CIT issued a Request for Proposals (RFQ) Wednesday. A pre-submittal information session is scheduled for Dec. 20 at the Chicago Cultural Center in Millennium Park. RFQ responses are due Jan. 24, 2018.

[Request for Qualifications To Design, Build,

Finance, Operate & Maintain O’Hare Express System]

A screenshot of the Request for Qualifications To Design, Build, Finance, Operate & Maintain O’Hare Express System, Courtesy of the Chicago Infrastructure Trust.


In 2016, Chicago’s Department of Aviation began soliciting engineering firms to “analyze and develop conceptual designs as well as an overall timeline for the project.” At the time, it had received three proposals, but did not identify the firms. Previous project plans for an express train to O’Hare were unrealistic, the solicitation said, because they were reliant on existing, overly burdened rail-lines. CDA sought creative solutions to address those obstacles.
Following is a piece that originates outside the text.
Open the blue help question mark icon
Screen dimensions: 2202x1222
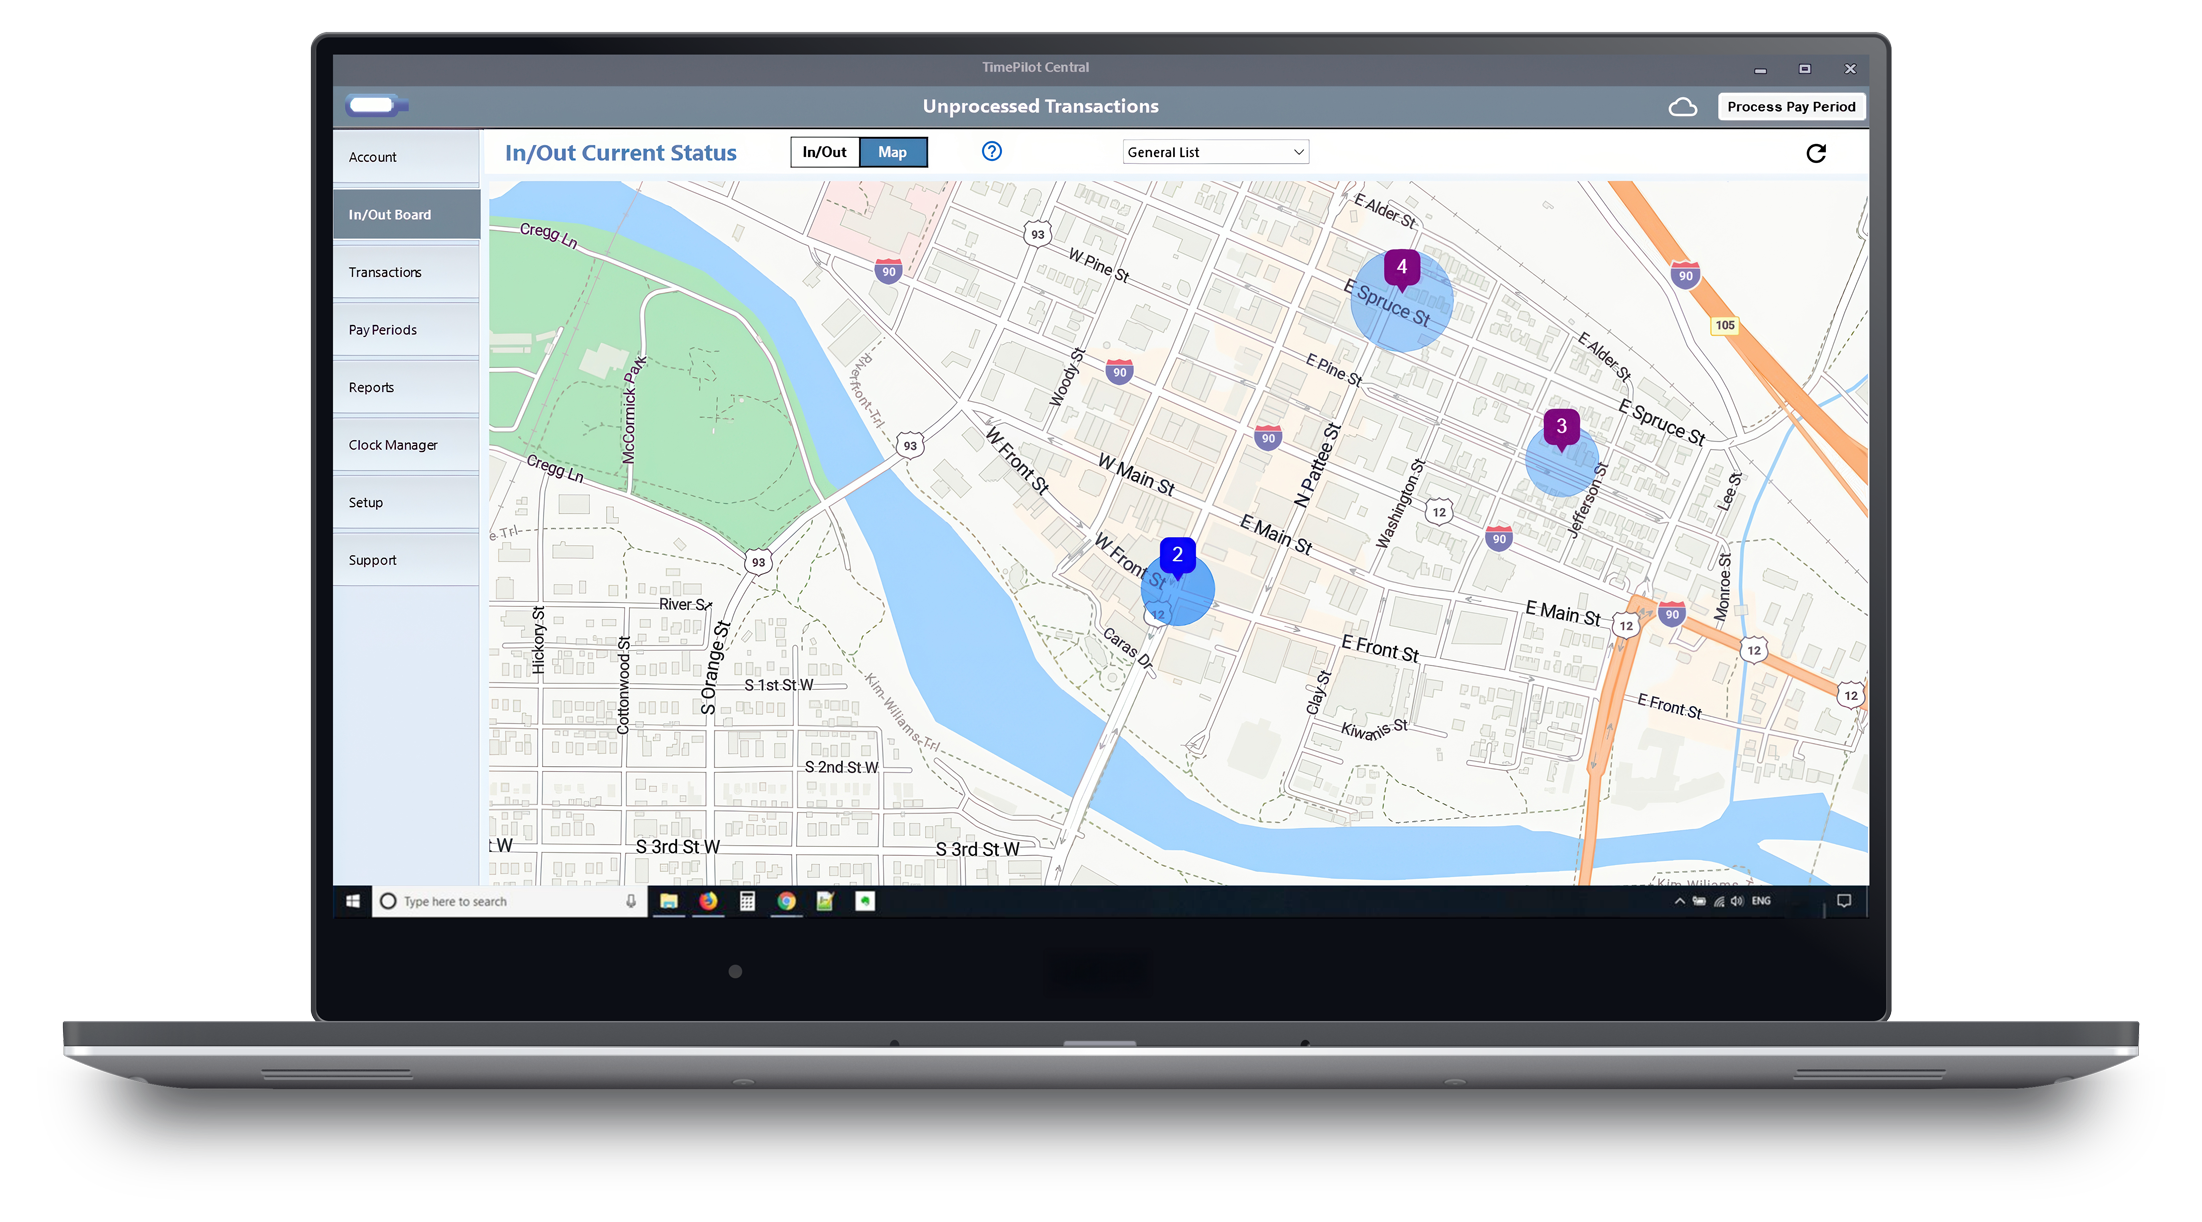(x=991, y=151)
On a given day, some 20,000 commuters travel between O’Hare and downtown Chicago, according to city estimates. That number is expected to reach 35,000 by 2045.

The CTA’s Blue Line is the quickest transit option to the airport, a ride that can take between 45 minutes to an hour depending on train delays. And adding an express train on the Blue Line is an unlikely alternative. Chicago’s public transit system is one of the oldest in the country. Its parent agency, the Regional Transportation Authority (RTA), estimates the CTA will need about $20 billion just to cover maintenance.

Lack of a state capital budget and declining federal aid, coupled with decreased ridership, has put a financial strain on the CTA. This is why Emanuel had aldermen approve a modest increase on Uber and Lyft rides over the next two years. The additional $16 million generated from the hike will be handed over to the CTA, and independent agency with its own budget and voting board, in perpetuity.

CIT has worked with the CTA. In 2015 it partnered with T-Mobile, AT&T, Sprint and Verizon to bring 4G mobile data service to the city’s subways.

In 2012, with President Bill Clinton by his side, Mayor Emanuel unveiled the idea of creating a separate agency to finance costly “transformational infrastructure investments” through advantaged financing. The press release from that event explains the structure: “each project to customize a financing structure using taxable or tax-exempt debt, equity investments and other forms of support.”

Though the City Council approved the authorizing ordinance a month later, and a slew of board members throughout Emanuel’s two terms, most projects stalled.

CIT’s inaugural project, which Emanuel detailed at that press conference with President Clinton, took years to initiate. Retrofit Chicago, a plan to convert approximately 85% of the City’s lighting fixtures to LEDs, reduced its scope and is behind schedule.